_Exercise input_.
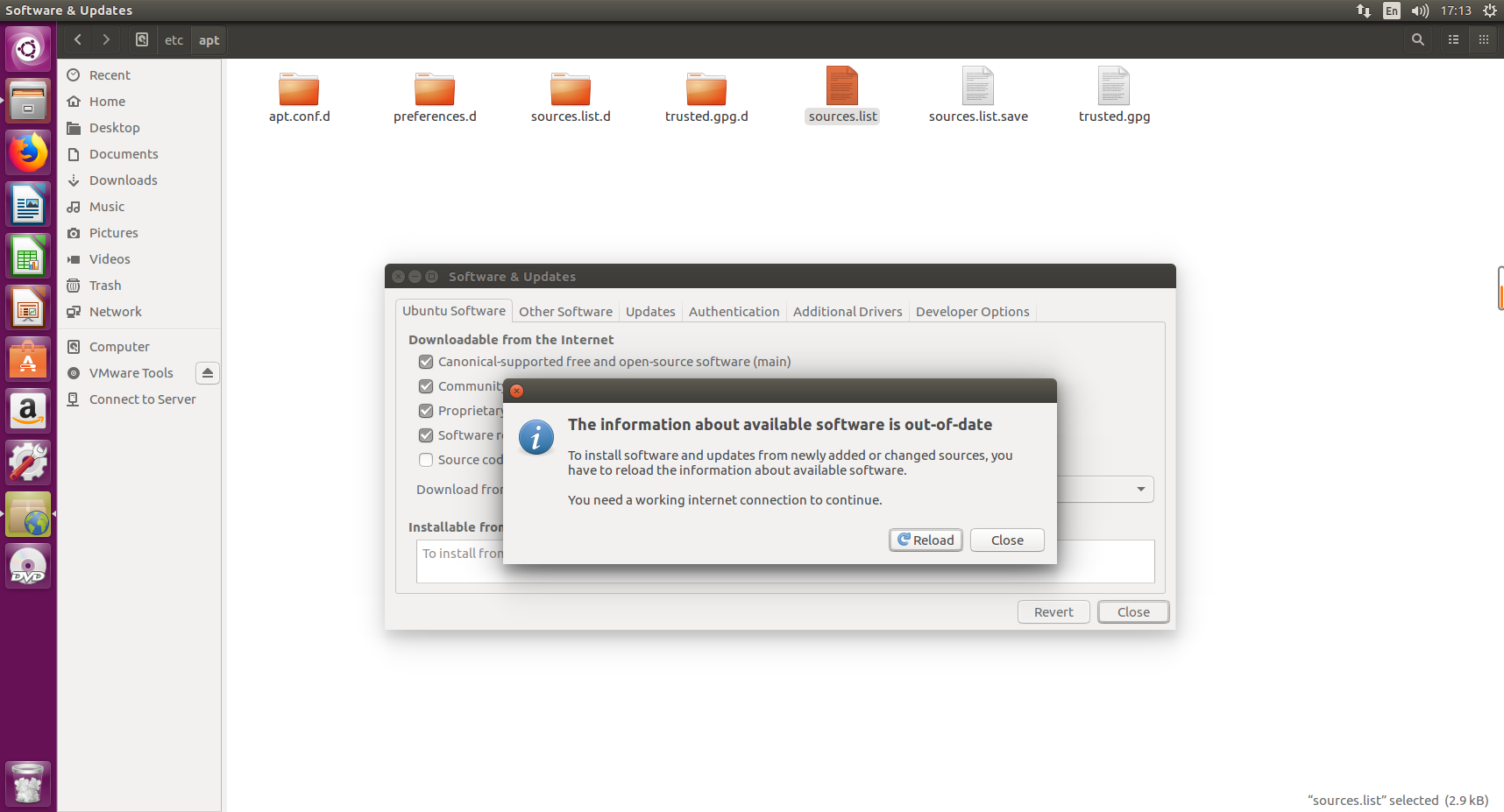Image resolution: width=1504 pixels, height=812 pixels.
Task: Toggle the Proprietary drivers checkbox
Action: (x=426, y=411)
...
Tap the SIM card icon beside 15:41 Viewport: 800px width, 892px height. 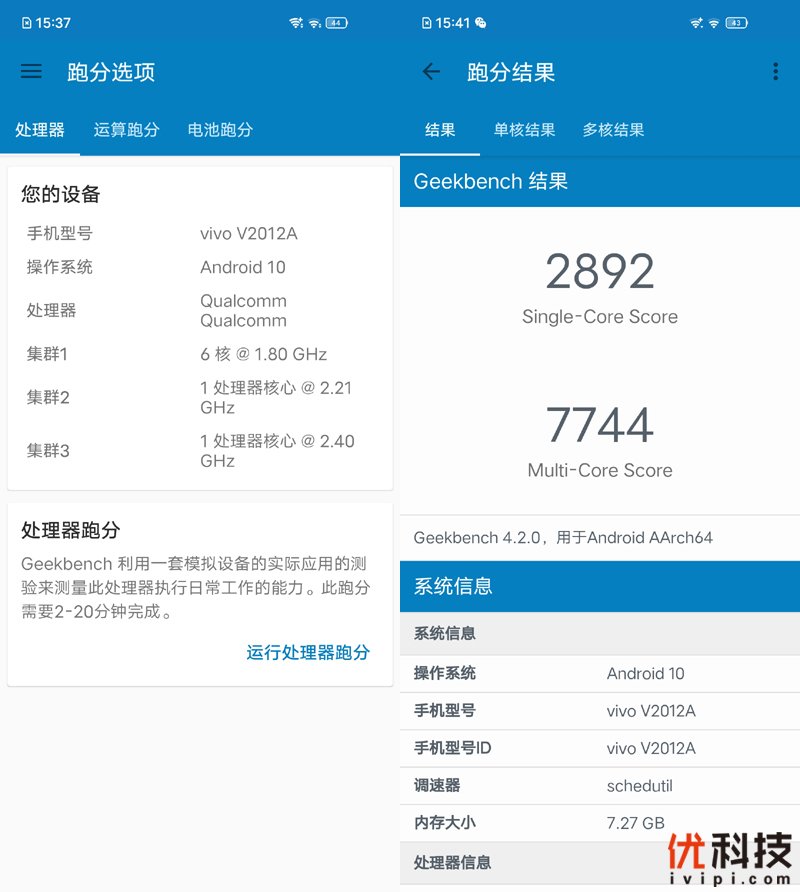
---
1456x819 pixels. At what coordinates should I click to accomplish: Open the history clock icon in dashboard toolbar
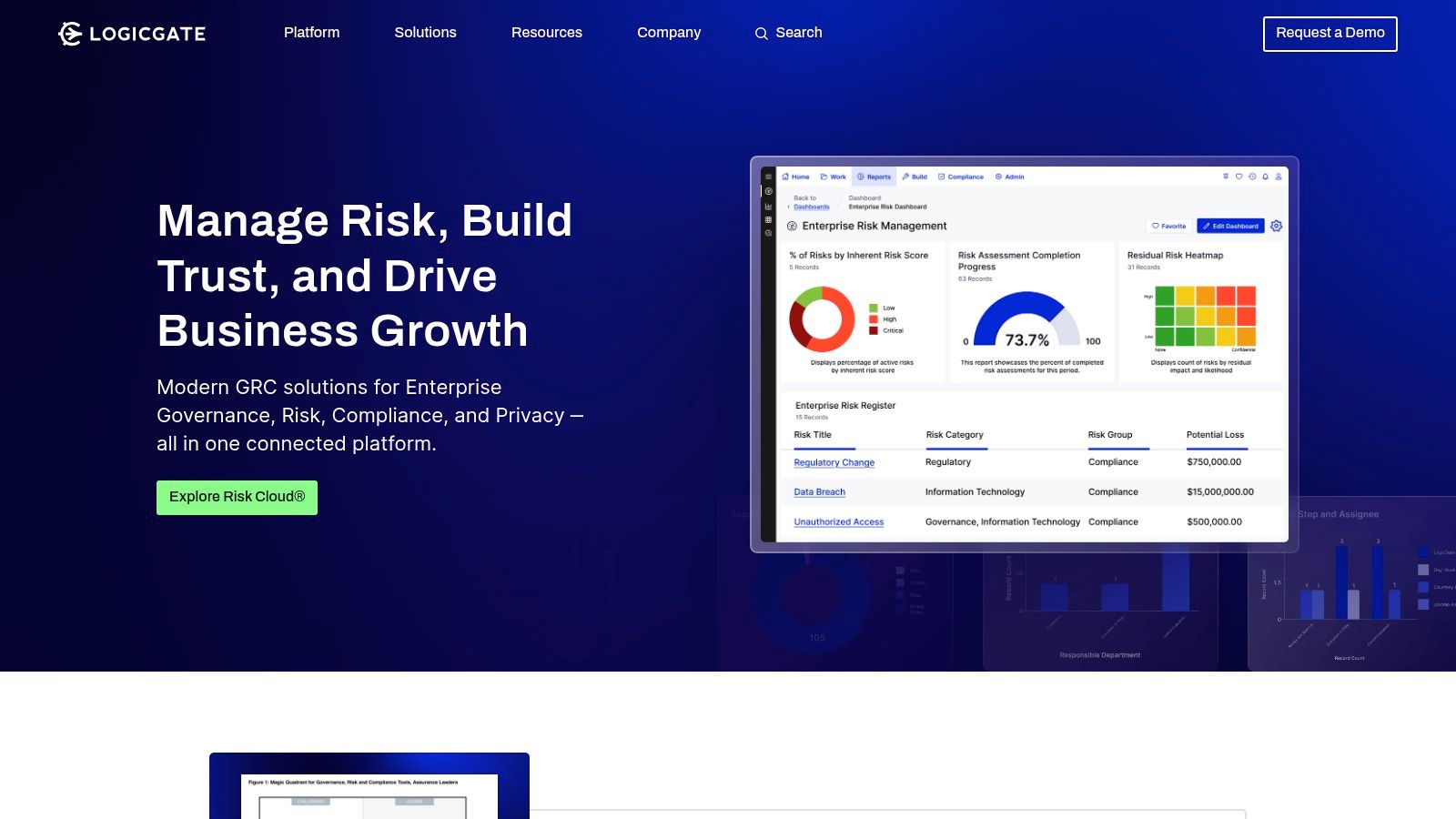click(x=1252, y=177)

_What to work on_. Please rewrite the data starting at the line that contains "Image resolution: width=1504" and ending at the line that contains "Action: (x=426, y=411)", substituting "Additional" for "Proprietary" and keeping everything else unchanged. Leave the pictures out of your answer.

_Task output_.
Image resolution: width=1504 pixels, height=812 pixels.
Task: Toggle the Additional drivers checkbox
Action: (x=426, y=411)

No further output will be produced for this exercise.